About Us
Founded in 2003, the KW Center for Leadership is a non-profit organization dedicated to providing youth with the tools and opportunities necessary to become future leaders. Based in the Koreatown area of Los Angeles, the Center offers youth leadership training and educational programs that encourage community organizing. The mission of the Center is to teach and train youth to take proactive steps towards improving and enriching the quality of life in their communities.
Inspired by the lifetime of service of civil rights activist K.W. Lee, the Center reflects his passion for community consciousness and his dedication to fostering young leaders. K.W. Lee is a renowned journalist, having worked in the mainstream and ethnic media for 50 years as a reporter, editor, and publisher. He has covered such issues as civil rights struggles in the South in the early 1960’s, massive vote buying practices in southern West Virginia, and the plight of Appalachian coal miners, but he is best known for authoring an investigative series on the 1973 San Francisco Chinatown gang murder conviction of immigrant Chol Soo Lee, upon which the film “True Believer” was based. His five-year-long coverage with more than 120 articles led to a new trial and an eventual acquittal and release of the prisoner from San Quentin’s Death Row.

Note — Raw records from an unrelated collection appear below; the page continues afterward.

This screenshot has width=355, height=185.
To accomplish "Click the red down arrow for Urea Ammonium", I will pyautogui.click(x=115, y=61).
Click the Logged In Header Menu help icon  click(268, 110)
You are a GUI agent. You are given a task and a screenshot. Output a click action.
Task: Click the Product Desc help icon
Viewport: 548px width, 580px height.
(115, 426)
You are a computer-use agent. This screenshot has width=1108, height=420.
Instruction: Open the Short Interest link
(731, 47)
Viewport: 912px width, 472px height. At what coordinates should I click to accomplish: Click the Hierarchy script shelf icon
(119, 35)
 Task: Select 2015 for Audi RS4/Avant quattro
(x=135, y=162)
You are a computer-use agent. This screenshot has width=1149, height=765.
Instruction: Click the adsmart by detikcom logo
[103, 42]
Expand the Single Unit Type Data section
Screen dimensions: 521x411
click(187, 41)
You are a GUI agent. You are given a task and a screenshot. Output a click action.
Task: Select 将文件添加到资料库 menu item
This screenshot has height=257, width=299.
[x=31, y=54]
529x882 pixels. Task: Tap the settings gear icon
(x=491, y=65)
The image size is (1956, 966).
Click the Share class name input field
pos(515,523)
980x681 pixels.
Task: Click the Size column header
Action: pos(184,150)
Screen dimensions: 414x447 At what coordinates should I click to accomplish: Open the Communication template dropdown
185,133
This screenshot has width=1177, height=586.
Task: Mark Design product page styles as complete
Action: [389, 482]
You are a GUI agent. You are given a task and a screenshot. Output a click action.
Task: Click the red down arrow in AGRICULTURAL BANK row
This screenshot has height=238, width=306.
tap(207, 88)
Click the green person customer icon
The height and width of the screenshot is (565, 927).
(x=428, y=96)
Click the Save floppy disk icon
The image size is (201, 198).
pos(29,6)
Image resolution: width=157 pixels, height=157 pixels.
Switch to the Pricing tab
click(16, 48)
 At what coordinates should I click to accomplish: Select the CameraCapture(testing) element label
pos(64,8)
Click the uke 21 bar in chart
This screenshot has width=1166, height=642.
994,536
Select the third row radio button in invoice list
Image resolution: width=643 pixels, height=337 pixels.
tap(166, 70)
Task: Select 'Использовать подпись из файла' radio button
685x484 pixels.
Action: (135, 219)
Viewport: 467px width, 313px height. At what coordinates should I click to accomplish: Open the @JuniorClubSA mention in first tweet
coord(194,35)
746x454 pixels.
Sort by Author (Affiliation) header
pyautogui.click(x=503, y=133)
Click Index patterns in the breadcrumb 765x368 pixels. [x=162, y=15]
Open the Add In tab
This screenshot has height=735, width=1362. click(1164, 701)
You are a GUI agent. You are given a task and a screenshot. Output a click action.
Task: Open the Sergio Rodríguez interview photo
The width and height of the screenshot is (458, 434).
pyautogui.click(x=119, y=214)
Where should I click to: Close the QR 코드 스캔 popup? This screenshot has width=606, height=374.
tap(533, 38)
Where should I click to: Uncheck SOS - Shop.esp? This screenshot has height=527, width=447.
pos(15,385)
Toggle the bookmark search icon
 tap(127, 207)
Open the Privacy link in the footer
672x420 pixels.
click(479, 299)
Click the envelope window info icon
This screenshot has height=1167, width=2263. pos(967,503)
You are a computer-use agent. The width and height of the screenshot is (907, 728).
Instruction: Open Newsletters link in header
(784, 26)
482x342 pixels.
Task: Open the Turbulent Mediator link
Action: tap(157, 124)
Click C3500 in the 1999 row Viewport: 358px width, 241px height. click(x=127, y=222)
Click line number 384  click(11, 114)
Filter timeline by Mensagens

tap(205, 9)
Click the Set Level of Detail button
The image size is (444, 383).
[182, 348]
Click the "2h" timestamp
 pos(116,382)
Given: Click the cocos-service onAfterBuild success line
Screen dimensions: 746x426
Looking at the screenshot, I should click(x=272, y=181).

In the summer of 2005, The K.W. Lee Center for Leadership launched its first leadership development initiative for college students called the Korean American Youth Leaders in Training (KAYLT) Program. Sa-i-gu, which serves as the impetus for this program, exposed many deep-rooted problems in the Korean American community, particularly the lack of leadership. The purpose of this program is to take deliberate steps to fill that void by developing and supporting a new generation of Korean American leaders, who can bridge the gap with other communities of color and mainstream society. The program provides an opportunity for Korean American students to develop leadership skills, explore their culture, experience hands-on community organizing, and develop a larger perspective of themselves in relation to their own community as well as the larger public arena.